Auuuuuu…!
Also, ich weiß nicht, was ich von Deiner Anfrage halten soll. Laut deiner Visitenkarte bist Du Mobilfunktechniker/Systemelektroniker, aber Deine Anfrage macht den Eindruck, dass Du von Tuten und Blasen keine Ahnung hast. Man könnte glatt auf die Idee kommen, dass Du uns hier verulken willst.
Aber nehmen wir zu Deinen Gunsten mal an, dass die Ausbildung zum Mobilfunktechniker/Systemelektroniker nicht das ist, was sich ein Techniker für allgemeine Elektrotechnik darunter vorstellt.

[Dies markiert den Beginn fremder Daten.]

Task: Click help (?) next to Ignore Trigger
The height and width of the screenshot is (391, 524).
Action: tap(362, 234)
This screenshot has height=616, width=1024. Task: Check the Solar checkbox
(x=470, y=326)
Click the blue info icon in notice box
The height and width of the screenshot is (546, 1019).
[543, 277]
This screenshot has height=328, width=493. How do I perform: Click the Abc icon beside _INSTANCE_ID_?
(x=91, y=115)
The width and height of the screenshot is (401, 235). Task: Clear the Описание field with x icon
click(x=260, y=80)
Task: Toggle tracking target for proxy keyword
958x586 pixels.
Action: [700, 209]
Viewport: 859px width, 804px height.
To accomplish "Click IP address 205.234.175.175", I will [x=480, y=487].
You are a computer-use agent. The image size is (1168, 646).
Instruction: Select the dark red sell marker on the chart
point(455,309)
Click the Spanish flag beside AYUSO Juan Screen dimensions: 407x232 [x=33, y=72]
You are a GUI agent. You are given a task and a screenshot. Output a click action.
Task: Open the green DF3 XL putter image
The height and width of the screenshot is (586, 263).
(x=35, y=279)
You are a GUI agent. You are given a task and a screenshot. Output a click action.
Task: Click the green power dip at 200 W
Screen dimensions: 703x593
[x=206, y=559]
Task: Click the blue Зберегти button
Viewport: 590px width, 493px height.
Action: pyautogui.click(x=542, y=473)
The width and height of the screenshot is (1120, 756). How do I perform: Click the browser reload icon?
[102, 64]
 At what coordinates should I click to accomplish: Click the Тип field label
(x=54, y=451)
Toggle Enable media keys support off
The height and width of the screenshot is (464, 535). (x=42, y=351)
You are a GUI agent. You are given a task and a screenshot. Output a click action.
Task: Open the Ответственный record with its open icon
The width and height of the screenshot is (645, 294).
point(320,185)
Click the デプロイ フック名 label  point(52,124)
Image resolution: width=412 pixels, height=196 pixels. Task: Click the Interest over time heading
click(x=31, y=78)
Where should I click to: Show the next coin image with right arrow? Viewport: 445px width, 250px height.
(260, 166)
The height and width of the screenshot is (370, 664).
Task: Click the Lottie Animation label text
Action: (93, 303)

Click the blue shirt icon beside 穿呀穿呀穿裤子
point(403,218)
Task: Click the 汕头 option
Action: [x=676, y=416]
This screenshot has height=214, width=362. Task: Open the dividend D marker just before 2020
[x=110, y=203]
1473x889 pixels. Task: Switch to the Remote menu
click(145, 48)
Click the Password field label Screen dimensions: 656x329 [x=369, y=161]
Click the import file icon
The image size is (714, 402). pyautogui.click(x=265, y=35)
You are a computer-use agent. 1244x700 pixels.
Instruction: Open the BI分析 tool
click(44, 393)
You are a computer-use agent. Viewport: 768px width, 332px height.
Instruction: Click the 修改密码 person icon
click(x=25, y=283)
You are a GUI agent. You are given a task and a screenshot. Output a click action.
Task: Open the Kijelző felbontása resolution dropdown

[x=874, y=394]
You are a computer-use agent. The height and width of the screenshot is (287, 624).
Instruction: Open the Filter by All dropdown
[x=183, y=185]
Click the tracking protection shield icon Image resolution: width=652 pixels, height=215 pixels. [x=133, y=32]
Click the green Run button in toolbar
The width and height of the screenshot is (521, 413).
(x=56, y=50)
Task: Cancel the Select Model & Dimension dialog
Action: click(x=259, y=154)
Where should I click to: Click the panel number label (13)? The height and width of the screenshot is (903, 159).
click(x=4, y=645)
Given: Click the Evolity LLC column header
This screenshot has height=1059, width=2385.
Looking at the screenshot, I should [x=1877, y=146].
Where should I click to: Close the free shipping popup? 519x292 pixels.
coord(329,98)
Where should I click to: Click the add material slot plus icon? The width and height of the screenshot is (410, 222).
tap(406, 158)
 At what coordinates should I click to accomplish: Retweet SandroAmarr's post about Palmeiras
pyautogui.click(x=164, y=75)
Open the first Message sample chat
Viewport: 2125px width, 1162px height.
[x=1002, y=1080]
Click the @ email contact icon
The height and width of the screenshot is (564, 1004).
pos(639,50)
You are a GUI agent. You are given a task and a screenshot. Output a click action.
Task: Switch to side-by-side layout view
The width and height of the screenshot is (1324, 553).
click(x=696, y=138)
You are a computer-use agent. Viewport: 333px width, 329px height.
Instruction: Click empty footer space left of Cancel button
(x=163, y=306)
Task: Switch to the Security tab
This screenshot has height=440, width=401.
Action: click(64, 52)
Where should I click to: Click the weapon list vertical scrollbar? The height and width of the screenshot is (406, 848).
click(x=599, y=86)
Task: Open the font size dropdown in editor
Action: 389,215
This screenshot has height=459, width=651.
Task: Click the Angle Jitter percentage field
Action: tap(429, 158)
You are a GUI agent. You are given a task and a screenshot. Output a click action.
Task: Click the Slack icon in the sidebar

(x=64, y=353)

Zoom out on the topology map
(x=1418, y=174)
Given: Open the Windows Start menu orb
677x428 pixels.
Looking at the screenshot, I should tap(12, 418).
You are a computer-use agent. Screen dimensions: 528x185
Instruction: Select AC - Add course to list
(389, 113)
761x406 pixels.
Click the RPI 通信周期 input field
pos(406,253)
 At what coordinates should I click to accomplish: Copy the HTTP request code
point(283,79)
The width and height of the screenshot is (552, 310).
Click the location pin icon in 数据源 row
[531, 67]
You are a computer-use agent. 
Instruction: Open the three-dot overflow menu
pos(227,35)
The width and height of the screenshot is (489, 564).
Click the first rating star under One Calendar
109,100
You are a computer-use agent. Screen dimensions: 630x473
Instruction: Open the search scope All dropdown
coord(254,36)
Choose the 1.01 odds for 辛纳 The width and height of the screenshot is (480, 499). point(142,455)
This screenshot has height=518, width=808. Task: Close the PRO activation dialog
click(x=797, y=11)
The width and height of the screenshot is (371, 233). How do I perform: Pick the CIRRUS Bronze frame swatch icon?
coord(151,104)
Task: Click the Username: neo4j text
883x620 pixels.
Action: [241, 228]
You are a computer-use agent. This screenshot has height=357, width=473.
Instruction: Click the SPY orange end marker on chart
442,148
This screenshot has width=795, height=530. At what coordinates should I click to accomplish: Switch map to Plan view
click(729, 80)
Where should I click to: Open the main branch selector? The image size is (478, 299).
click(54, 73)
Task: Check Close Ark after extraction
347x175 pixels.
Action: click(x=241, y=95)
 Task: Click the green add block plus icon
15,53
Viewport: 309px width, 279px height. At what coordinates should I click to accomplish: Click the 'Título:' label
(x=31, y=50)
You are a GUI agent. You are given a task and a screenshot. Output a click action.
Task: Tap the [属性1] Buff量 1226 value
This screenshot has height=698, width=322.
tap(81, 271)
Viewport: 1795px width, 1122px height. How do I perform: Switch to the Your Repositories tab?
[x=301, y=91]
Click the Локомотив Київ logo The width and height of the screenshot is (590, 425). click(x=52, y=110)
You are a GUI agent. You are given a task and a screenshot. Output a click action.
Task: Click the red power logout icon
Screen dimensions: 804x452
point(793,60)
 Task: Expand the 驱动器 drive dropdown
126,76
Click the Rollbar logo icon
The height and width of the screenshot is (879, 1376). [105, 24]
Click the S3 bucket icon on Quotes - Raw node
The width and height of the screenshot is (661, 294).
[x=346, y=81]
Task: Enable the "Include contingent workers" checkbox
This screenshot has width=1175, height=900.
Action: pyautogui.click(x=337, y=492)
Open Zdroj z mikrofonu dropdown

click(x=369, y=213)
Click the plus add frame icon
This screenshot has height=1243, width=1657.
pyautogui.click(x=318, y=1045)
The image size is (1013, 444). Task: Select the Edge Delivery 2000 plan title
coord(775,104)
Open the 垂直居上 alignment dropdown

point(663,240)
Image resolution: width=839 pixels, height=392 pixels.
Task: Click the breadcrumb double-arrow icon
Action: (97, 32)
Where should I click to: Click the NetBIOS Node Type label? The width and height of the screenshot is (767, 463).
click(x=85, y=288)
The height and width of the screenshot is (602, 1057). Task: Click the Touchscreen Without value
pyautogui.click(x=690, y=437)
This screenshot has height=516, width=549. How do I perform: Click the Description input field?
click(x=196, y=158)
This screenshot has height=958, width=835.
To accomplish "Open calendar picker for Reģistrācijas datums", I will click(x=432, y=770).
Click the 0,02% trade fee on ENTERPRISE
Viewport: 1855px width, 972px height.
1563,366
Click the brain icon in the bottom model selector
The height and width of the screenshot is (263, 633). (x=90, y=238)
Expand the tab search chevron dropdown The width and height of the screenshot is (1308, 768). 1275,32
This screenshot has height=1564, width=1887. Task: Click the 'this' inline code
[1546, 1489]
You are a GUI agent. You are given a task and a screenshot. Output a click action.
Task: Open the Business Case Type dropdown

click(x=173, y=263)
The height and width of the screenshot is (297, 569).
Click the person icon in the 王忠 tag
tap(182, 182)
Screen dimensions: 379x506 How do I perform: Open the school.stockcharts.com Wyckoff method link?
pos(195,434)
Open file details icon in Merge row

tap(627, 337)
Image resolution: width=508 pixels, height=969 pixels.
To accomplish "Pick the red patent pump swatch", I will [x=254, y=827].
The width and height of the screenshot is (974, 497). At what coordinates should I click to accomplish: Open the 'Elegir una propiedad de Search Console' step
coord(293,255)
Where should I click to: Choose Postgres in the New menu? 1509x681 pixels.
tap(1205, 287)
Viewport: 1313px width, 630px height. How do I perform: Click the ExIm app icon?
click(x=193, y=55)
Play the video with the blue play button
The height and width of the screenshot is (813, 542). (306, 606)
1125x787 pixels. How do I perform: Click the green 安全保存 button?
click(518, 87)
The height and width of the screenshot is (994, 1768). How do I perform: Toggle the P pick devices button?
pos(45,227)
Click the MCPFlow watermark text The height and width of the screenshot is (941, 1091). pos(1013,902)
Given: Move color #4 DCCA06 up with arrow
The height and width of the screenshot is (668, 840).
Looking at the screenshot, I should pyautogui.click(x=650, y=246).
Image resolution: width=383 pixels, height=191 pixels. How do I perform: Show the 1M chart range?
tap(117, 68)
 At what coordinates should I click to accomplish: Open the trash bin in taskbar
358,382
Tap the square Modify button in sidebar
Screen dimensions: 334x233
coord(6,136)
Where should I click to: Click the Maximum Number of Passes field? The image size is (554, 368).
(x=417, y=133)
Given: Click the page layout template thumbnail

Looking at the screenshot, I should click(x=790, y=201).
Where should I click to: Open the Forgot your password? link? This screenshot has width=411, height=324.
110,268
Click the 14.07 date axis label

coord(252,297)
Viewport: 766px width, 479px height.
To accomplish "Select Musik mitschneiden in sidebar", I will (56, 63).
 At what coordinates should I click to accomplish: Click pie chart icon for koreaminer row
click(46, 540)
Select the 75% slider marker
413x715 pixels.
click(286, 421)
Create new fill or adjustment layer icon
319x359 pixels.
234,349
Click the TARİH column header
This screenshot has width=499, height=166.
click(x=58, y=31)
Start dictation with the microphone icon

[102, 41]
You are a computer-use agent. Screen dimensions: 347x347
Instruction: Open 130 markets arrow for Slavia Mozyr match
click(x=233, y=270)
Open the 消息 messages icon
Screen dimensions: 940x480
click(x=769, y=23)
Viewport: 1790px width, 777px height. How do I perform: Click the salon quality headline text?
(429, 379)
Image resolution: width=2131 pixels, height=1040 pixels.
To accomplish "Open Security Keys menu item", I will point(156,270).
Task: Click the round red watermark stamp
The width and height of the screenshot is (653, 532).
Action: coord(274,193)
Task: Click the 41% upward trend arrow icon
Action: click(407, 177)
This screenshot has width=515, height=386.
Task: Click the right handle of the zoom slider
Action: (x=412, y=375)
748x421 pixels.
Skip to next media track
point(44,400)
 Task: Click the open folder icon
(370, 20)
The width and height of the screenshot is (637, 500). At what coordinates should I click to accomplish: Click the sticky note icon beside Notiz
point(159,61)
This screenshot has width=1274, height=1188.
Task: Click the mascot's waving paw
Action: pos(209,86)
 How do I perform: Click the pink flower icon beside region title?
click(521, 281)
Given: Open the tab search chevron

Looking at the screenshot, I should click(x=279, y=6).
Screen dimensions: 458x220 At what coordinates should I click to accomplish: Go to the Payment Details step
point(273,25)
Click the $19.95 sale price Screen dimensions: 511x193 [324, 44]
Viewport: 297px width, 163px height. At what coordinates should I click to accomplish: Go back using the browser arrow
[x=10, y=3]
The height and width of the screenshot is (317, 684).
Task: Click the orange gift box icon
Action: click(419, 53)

Also fangen wir mal ganz klein an:
Ein Magnetventil benötigt einen gewissen Betriebsstrom. Den findest Du entweder in der Gebrauchsanweisung oder Du kannst ihn auch errechnen. Da es sich bei dem Ganzen um Gleichspannung handelt, kannst Du den Strom aus der Nennspannung des Ventils (24V) und dem Spulenwiderstand nach dem ohmschen Gesetz – Du weist, was das ist? – berechnen. Zur Erinnerung:
http://de.wikipedia.org/wiki/Ohmsches_Gesetz
Das ist der Nennstrom des Ventils.
Den Spulenwiderstand kannst Du mit einem Ohmmeter – kannst Du damit umgehen? – an den beiden (elektrischen) Anschlüssen des Magnetventils messen. Prüfe doch auch mal nach, ob das Ventil überhaupt für Gleichspannung oder für Wechselspannung ausgelegt ist.
Dein Netzteil liefert einen maximalen Strom von 300W/54V=5,55A, dieser Strom sollte auf jeden Fall größer sein als der Nennstrom Deines Ventils.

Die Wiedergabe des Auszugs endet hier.